[Collected data entries]:
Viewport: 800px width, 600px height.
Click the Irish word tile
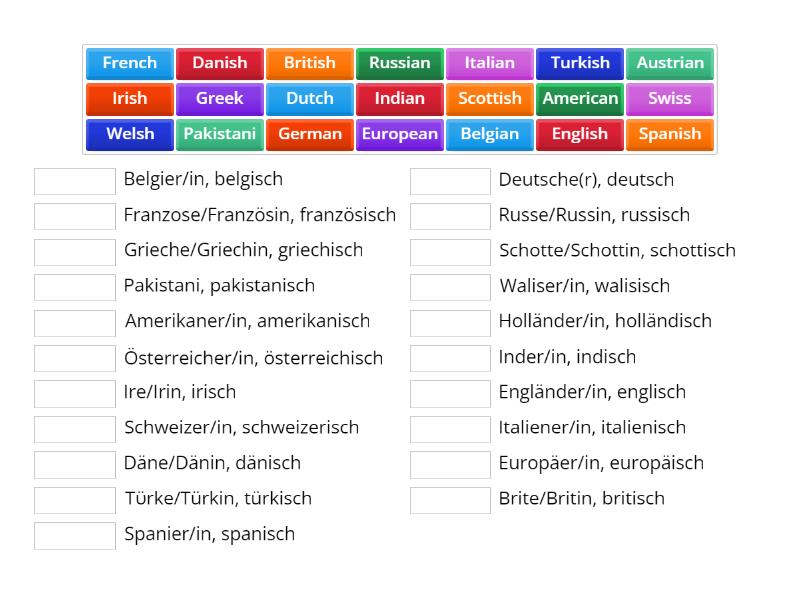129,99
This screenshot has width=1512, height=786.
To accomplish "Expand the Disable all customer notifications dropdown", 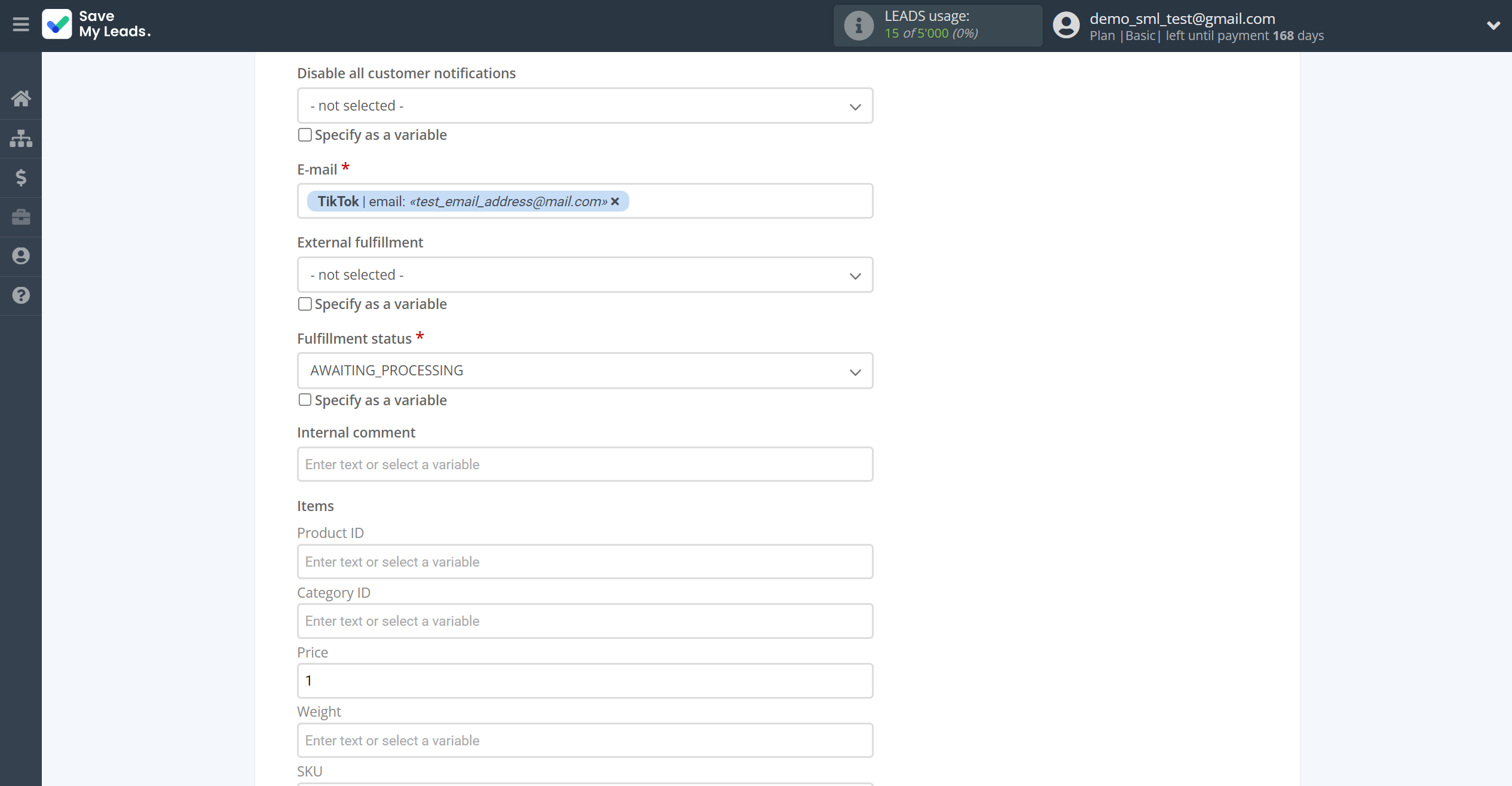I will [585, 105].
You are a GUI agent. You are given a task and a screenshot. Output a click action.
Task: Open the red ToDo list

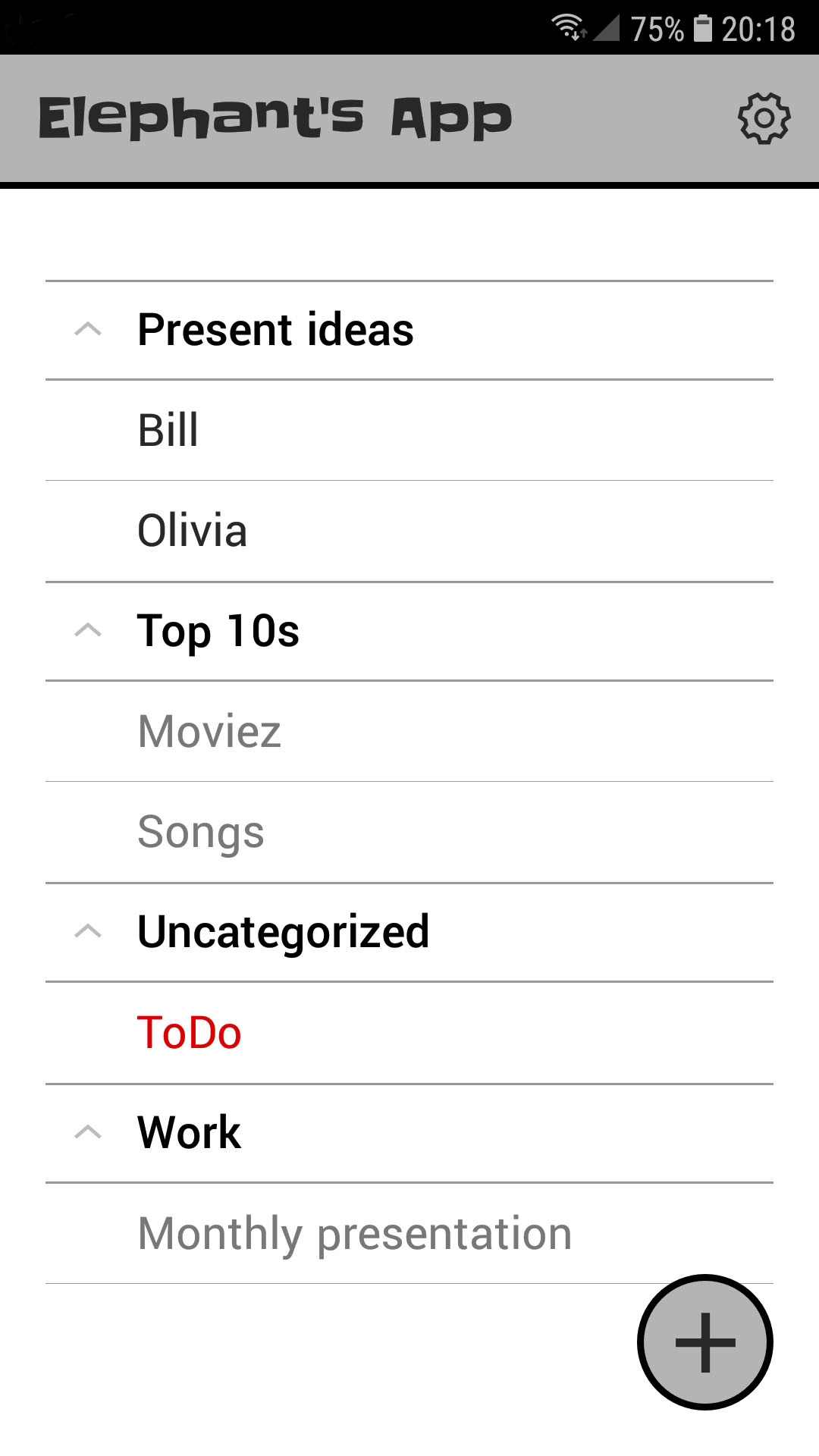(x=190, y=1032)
...
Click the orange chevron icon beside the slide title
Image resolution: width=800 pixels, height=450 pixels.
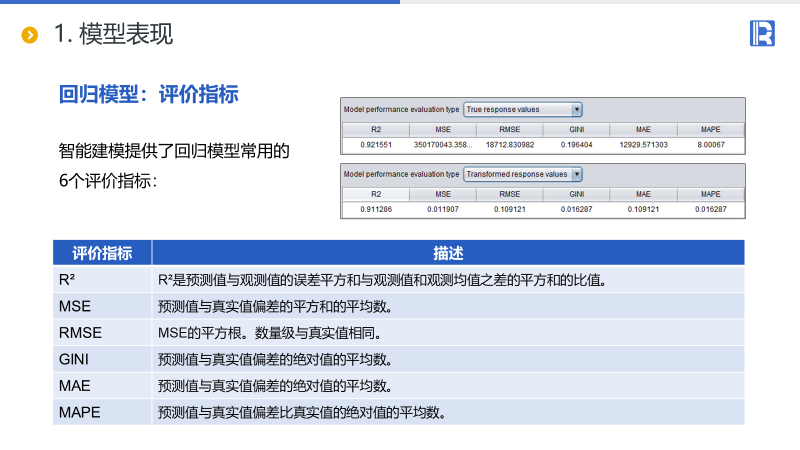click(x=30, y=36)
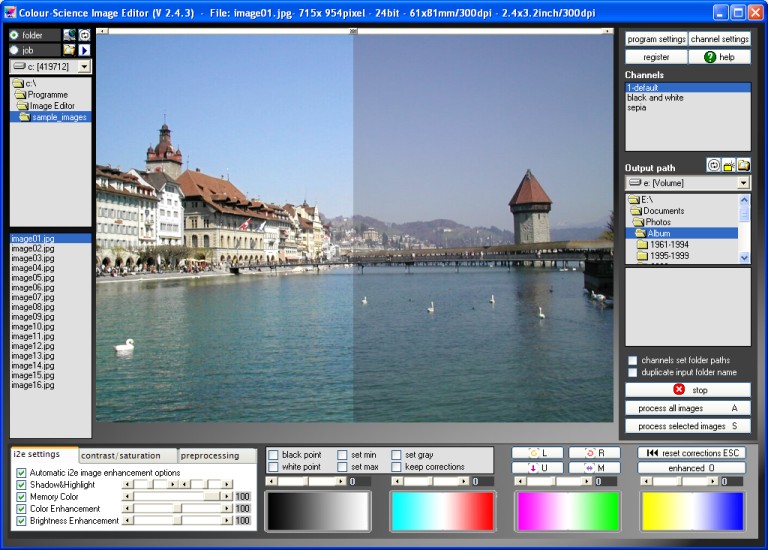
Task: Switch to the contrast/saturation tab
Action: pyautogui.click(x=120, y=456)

[TASK REQUIREMENTS]: Across the entries above, find the lines with the string "screenshot" and copy them.

[TASK RESPONSE]:
This screenshot has width=1512, height=786.
You are a GUI agent. You are given a task and a screenshot. Output a click action.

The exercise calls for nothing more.